Aschermann does not deny that her education (she has a B.S. in psychology and a master’s degree in social work) and experience suit her for many desk-bound positions, but she contends that the defendants erred in finding that she is able to perform any of them. Aschermann’s physician, Dr. Arbuck, believes that she cannot work more than four hours a day. The defendants concede that, if that is so, Aschermann is entitled to disability benefits.

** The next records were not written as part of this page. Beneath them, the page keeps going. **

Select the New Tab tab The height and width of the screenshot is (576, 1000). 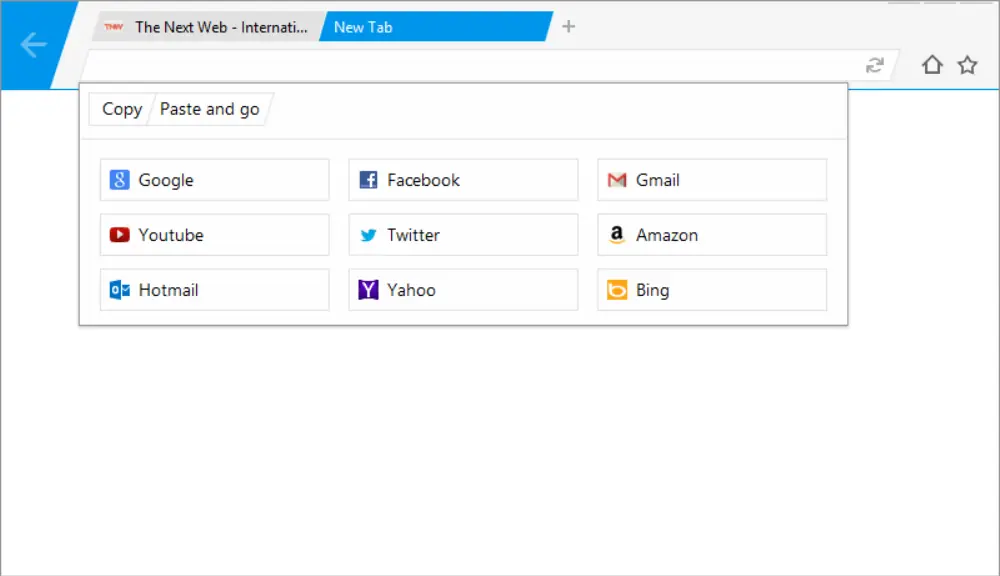pyautogui.click(x=435, y=27)
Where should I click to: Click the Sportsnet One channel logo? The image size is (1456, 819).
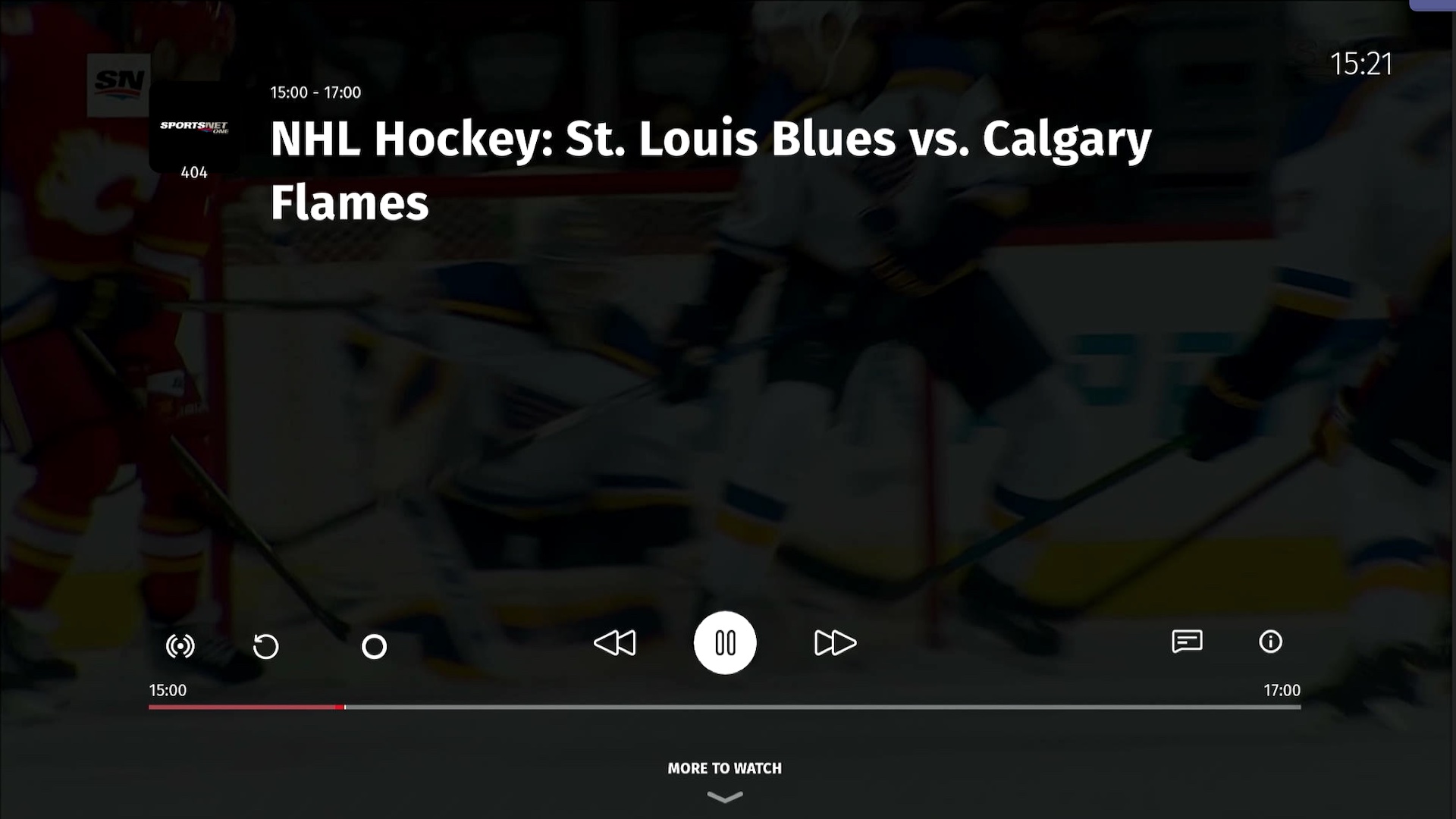(194, 127)
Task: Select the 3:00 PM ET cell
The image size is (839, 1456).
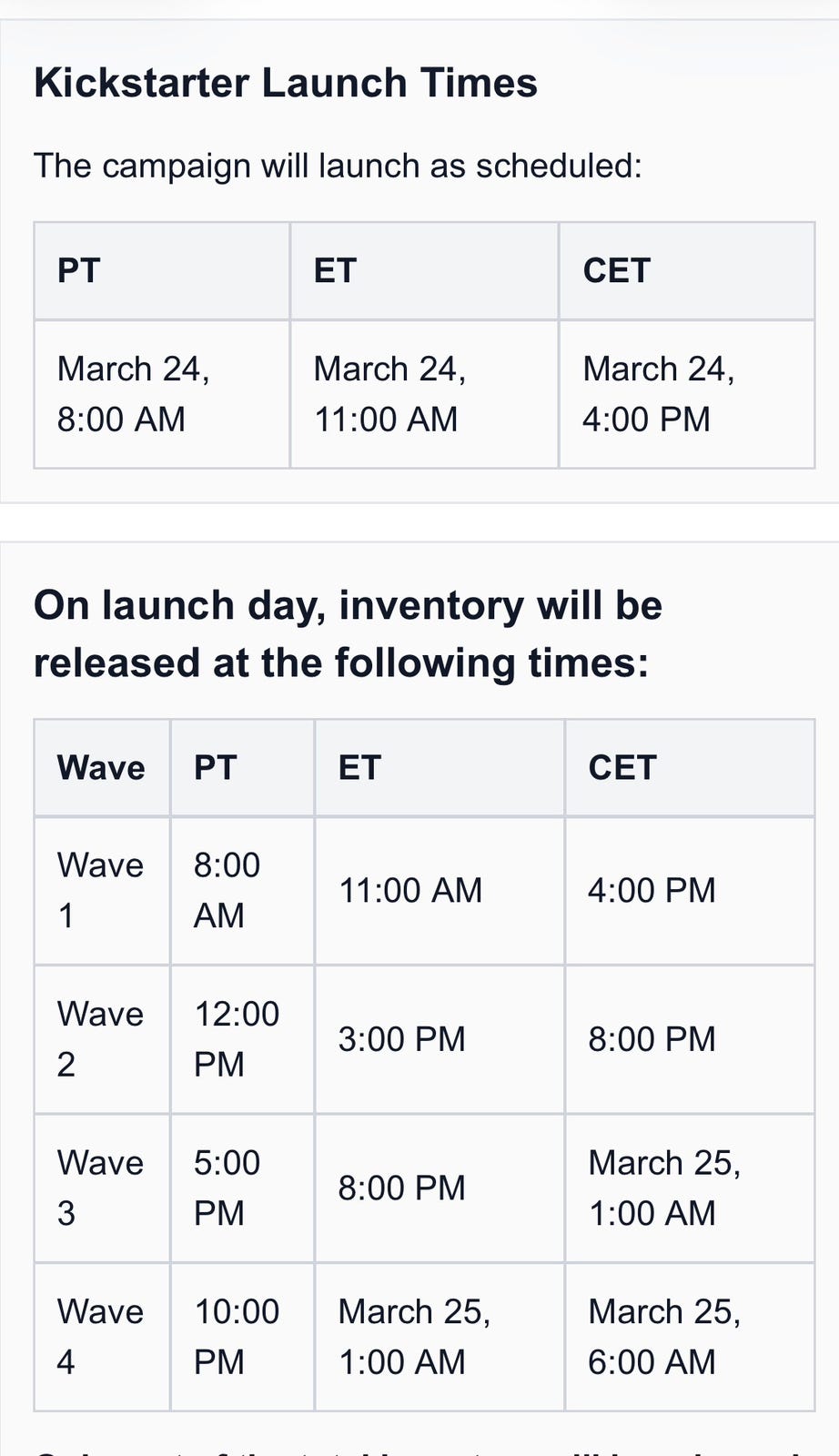Action: click(x=401, y=1039)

In analyzing the case, the Court said, first, that when-as here- the Plan confers on its claims reviewer discretion to interpret and implement its terms, deferential judicial review of the claims reviewer’s decision is appropriate. Thus-as the district court concluded- Lumbermens’ decision to stop benefits should be overturned only if it is arbitrary or capricious. The Court said next that, in this case, Dr. Arbuck and the physicians reviewing Aschermann’s claim for Lumbermens disagreed on whether Aschermann could do any work. It is not arbitrary or capricious for the claims reviewer to resolve such a conflict in either direction. Finally, the Court noted that Aschermann argued that procedural errors were made, so that she is entitled to a do-over and may present additional evidence. The Court found that correspondence from the defendants gave Aschermann a reasonable opportunity to supplement the file as needed and to receive a full and fair review of her claim. As such, the Court concluded that Lumbermanns’ decision to stop the benefits was not arbitrary or capricious, and it affirmed the district court’s summary judgment.